• _To be done_: Copy the material from the line with "Click the rubanashokan@gamil.com email" up to and including the line with "Looking at the screenshot, I should point(86,224).", replacing each "GUI agent" with "interface agent" and leaving everything else unchanged.
Excerpted data start
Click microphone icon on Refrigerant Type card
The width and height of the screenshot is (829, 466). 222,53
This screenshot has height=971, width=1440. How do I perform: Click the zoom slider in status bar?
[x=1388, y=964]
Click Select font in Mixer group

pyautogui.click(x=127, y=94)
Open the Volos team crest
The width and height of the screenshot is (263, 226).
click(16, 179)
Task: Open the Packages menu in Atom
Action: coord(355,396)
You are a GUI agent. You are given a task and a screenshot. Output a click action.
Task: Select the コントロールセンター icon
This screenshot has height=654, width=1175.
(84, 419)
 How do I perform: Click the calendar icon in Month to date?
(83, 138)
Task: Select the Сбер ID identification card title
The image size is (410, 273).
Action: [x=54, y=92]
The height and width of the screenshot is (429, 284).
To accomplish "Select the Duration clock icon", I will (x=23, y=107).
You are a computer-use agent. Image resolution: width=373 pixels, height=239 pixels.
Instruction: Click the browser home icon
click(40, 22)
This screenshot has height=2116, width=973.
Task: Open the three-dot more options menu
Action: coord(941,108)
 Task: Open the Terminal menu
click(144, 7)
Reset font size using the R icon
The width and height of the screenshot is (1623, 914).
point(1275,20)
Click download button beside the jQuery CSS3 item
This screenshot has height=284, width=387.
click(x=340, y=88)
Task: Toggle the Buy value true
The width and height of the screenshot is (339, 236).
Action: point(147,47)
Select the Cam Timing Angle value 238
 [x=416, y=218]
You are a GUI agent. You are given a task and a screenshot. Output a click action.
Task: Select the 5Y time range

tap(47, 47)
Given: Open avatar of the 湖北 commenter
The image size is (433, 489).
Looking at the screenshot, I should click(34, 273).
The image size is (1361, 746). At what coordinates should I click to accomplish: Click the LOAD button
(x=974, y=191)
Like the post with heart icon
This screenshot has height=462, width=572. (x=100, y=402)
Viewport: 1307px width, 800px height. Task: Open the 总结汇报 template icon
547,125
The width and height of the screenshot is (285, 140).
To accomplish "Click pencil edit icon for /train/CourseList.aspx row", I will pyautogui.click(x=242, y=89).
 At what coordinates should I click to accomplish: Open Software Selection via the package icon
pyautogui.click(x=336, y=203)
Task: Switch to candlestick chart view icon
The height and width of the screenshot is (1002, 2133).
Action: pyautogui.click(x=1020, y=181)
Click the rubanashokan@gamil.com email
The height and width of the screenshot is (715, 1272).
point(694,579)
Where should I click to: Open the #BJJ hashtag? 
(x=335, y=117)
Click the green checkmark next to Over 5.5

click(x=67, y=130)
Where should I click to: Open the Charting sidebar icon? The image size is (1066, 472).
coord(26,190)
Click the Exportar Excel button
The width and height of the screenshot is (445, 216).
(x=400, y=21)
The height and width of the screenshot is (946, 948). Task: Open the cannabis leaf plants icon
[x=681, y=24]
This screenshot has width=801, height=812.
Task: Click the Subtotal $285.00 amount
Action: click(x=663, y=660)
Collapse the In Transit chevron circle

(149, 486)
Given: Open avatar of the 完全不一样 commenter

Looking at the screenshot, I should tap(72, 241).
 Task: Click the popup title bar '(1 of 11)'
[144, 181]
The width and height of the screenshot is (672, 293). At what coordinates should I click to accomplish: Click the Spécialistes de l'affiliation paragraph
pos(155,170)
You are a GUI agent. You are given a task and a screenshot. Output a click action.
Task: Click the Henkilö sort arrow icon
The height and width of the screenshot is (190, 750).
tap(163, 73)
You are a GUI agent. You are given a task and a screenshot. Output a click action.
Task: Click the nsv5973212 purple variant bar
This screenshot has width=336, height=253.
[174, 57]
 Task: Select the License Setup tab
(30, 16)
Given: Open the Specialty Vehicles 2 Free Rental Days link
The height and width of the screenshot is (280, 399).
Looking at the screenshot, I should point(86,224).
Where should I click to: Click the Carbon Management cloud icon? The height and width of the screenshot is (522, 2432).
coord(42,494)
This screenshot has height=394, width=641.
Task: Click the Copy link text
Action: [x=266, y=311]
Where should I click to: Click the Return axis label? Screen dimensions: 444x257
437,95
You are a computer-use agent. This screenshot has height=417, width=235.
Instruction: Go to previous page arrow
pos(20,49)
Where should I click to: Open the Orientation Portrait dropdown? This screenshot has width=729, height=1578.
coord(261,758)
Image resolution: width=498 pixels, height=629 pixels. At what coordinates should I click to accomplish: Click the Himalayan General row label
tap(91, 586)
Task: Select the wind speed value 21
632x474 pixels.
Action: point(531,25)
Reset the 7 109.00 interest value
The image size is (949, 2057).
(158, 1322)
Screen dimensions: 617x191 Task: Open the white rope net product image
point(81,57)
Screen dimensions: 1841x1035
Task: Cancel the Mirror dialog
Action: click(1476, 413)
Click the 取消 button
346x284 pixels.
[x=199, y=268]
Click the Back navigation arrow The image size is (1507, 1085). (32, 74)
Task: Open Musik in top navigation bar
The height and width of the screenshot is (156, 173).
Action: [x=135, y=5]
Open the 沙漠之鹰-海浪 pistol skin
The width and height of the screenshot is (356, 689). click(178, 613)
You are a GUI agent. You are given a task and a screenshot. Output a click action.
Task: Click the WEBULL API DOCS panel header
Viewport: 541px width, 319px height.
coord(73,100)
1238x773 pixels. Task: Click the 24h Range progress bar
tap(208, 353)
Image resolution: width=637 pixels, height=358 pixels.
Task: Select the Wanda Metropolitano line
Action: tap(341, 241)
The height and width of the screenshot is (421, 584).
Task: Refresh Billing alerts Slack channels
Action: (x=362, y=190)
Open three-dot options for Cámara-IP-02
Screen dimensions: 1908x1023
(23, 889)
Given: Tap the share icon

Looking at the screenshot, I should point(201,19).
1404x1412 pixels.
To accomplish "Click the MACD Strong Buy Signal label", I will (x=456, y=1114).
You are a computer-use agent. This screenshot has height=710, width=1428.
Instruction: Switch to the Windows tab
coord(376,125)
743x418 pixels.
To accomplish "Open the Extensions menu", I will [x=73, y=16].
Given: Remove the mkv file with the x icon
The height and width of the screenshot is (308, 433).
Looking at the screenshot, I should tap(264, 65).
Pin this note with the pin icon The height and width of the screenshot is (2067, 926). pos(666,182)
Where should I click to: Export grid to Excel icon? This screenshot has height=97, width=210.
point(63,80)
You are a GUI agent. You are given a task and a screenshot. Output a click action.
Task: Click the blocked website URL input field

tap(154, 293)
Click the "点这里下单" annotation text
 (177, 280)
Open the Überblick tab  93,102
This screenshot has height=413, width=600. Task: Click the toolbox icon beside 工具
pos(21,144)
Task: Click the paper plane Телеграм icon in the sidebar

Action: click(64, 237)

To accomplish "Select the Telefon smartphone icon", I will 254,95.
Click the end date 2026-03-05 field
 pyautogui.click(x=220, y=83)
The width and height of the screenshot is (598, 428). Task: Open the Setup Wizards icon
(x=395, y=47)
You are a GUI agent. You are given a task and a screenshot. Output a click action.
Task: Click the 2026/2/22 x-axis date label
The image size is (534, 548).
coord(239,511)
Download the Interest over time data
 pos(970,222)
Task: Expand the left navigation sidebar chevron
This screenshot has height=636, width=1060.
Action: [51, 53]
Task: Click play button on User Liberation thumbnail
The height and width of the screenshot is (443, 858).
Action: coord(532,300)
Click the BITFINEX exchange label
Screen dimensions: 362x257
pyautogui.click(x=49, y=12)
Excerpted data end
• _Solution to this problem_:
Click the rubanashokan@gamil.com email
The height and width of the screenshot is (715, 1272).
point(694,579)
Where should I click to: Open the #BJJ hashtag? 
(x=335, y=117)
Click the green checkmark next to Over 5.5

click(x=67, y=130)
Where should I click to: Open the Charting sidebar icon? The image size is (1066, 472).
coord(26,190)
Click the Exportar Excel button
The width and height of the screenshot is (445, 216).
(x=400, y=21)
The height and width of the screenshot is (946, 948). Task: Open the cannabis leaf plants icon
[x=681, y=24]
This screenshot has width=801, height=812.
Task: Click the Subtotal $285.00 amount
Action: click(x=663, y=660)
Collapse the In Transit chevron circle

(149, 486)
Given: Open avatar of the 完全不一样 commenter

Looking at the screenshot, I should tap(72, 241).
 Task: Click the popup title bar '(1 of 11)'
[144, 181]
The width and height of the screenshot is (672, 293). At what coordinates should I click to accomplish: Click the Spécialistes de l'affiliation paragraph
pos(155,170)
You are a interface agent. You are given a task and a screenshot. Output a click action.
Task: Click the Henkilö sort arrow icon
The height and width of the screenshot is (190, 750).
tap(163, 73)
You are a interface agent. You are given a task and a screenshot. Output a click action.
Task: Click the nsv5973212 purple variant bar
This screenshot has width=336, height=253.
[174, 57]
 Task: Select the License Setup tab
(30, 16)
Given: Open the Specialty Vehicles 2 Free Rental Days link
The height and width of the screenshot is (280, 399).
Looking at the screenshot, I should point(86,224).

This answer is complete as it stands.